Spontaneous absence seizures in GAERS are reduced by intra–thalamic injection of δ subunit–specific antisense ODNs. (a) Graph showing the effect of intra–thalamic injection in GAERS of 1 and 2 nmol site⁻¹ δ subunit–specific antisense ODNs, and 1–2 nmol site⁻¹ non–specific missense ODN, on the time spent in seizure. Values were normalised to the time spent in seizure prior to ODN injection. (b) Comparison of the total number of SWDs following antisense (1 nmol site⁻¹, light grey column; 2 nmol site⁻¹, grey column) and missense (white column) ODN administration.
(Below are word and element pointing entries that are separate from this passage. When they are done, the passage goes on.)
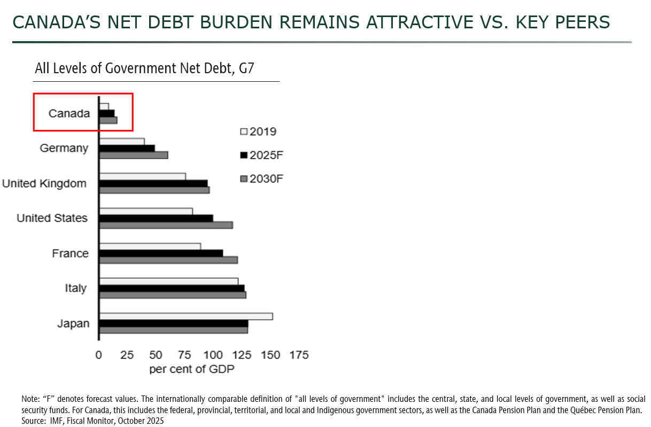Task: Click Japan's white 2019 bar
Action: click(x=186, y=316)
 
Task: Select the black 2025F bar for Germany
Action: click(x=127, y=148)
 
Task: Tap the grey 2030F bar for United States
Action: click(x=166, y=225)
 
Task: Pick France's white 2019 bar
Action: click(x=150, y=246)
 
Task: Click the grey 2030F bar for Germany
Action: click(x=134, y=155)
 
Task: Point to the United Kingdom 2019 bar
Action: click(x=143, y=176)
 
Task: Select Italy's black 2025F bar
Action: click(x=172, y=288)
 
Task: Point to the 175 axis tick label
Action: click(x=298, y=355)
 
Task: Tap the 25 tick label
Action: click(x=127, y=355)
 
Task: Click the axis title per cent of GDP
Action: click(x=192, y=369)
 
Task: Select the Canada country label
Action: click(x=69, y=113)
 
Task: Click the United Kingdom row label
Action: click(x=44, y=183)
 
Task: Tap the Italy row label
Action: click(x=76, y=288)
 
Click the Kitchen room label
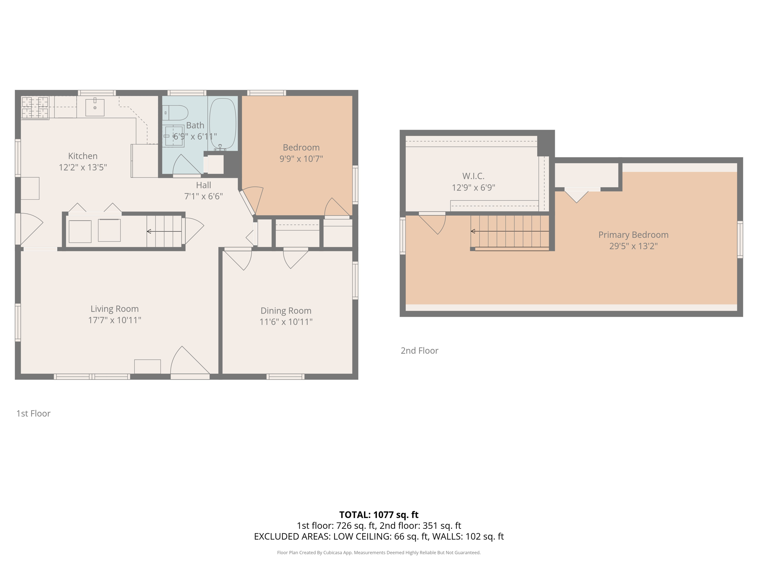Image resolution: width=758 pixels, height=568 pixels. click(83, 156)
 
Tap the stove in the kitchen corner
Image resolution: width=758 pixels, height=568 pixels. click(35, 108)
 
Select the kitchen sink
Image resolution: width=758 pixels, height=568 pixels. click(95, 107)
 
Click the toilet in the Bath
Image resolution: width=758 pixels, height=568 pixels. click(175, 113)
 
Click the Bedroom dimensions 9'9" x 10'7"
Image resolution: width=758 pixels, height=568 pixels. click(301, 159)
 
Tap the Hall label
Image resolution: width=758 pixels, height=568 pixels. click(203, 185)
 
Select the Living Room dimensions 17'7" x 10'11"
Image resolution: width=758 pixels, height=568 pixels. click(114, 320)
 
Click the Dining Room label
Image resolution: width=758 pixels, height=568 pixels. click(286, 311)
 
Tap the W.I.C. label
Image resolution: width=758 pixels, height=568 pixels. click(473, 176)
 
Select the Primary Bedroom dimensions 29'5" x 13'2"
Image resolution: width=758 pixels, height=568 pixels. click(633, 246)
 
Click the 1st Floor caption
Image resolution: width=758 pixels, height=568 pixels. click(33, 413)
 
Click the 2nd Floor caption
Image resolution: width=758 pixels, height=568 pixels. click(419, 351)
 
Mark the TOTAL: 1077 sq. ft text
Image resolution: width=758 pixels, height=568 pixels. click(379, 515)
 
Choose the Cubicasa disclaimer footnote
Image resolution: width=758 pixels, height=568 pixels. click(379, 553)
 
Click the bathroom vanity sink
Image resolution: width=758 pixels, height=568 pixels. click(174, 136)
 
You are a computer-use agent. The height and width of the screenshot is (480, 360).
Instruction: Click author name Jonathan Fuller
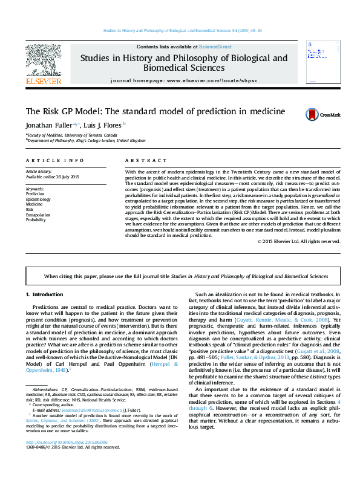(47, 125)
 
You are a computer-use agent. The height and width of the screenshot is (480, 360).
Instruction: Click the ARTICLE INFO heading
(54, 161)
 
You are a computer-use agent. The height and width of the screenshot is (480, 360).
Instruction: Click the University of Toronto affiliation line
(73, 135)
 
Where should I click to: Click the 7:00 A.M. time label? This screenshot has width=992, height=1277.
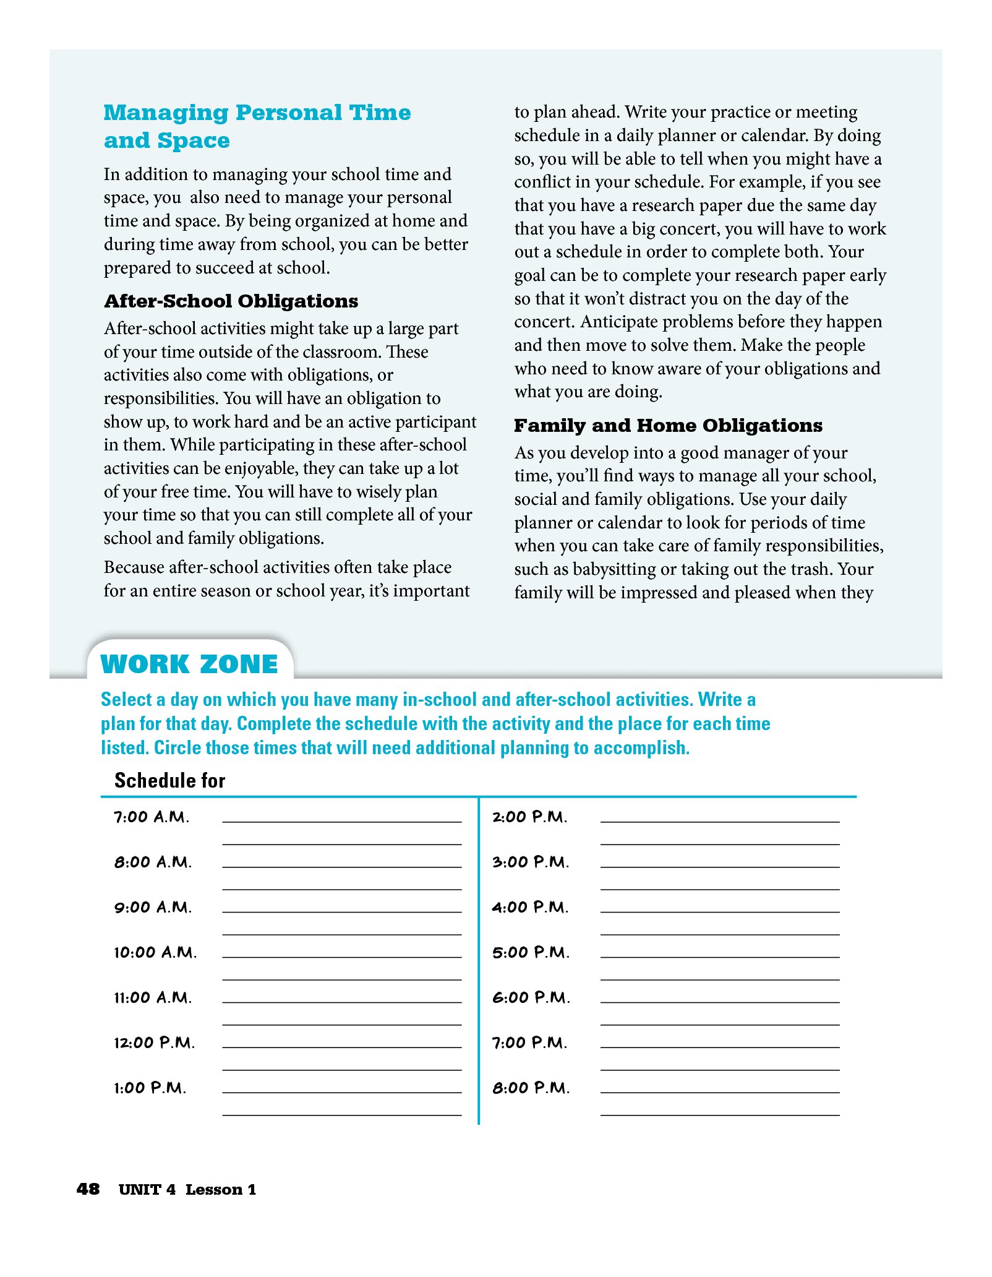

Values were normalised to the number of seizures prior to ODN injection. (c) Effect of 2 nmol site⁻¹ missense (white column) and 2 nmol site⁻¹ antisense (grey column) administration on tonic current amplitude. Values were normalised to the average tonic current amplitude in age–matched, untreated GAERS. (d) Brain section showing that the spread of 2 nmol biotinylated antisense ODN is restricted to the VB thalamus 24 hrs after unilateral injection into the right hemisphere. Arrows indicate the termination of the cannulae in both hemispheres. (b) ^‡ and *, P < 0.05 1 and 2 nmol antisense ODN, respectively; ** P < 0.01. (b) and (c) * P < 0.05 and ** P < 0.01. Number of animals in (b) as in (a). Number of recorded neurons in (c) is as indicated.

Figure 6

Selective activation of thalamic eGABA_ARs initiates absence seizures. (a) Simultaneous, bilateral EEG traces showing representative examples of SWDs in the first (upper traces) and second (lower traces) hour following administration of 100 μM THIP in the VB. Below is a spectrogram corresponding to the lower R trace. (b) Graph showing the effects of intra–thalamic administration of 70 and 100 μM THIP on the time (20 min periods) spent in seizure, compared to aCSF injection. (c) and (d) Comparison of the effects of systemic ETX (100 mg kg⁻¹ i.p.) administration on total time (over 2 hrs) spent in seizure (c) and total number of SWDs (d) during intra–thalamic THIP administration. (b) ** and ^‡‡ P < 0.01, 100 and 70 μM THIP vs. aCSF, respectively. (c) and (d) * P < 0.05 and ** P < 0.01. Number of animals in (c) and (d) as indicated in (b).